Health Services

(asked on 20th April 2016) - View Source

Question to the Department of Health and Social Care:

To ask the Secretary of State for Health, how his Department measures and demonstrates parity of esteem between mental and physical health in the NHS.


Answered by
Alistair Burt Portrait
Alistair Burt
This question was answered on 28th April 2016

The Government accepted the Mental Health Taskforce recommendation to identify the gaps in provision between mental health and physical health and has increased funding for mental health to an estimated £11.7 billion last year and have introduced waiting time standards so people know they will be treated quickly.

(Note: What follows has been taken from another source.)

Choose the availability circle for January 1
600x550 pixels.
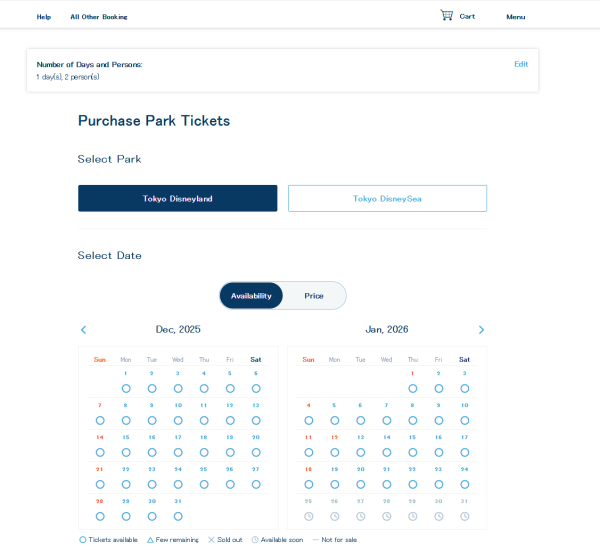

This Government continues to hold NHS England to account through the NHS Mandate for the achievement of measurable progress towards the parity of esteem for mental health and clinical commissioning groups are required through the annual planning guidance to increase spending each year on mental health at least in line with the increase in their overall allocation.

In line with practice in physical health, from 1 April 2015, waiting times standards for mental health came into effect for:

- treatment within two weeks for more than 50% of people experiencing a first episode of psychosis; and

- treatment within six weeks for 75% of people referred to the Improving Access to Psychological Therapies (IAPT) programme, with 95% of people being treated within 18 weeks.

The National Health Service has already achieved waiting time standards for IAPT and we have made changes to the Mental Health Services Dataset to measure performance against the standard for Early Intervention in Psychosis.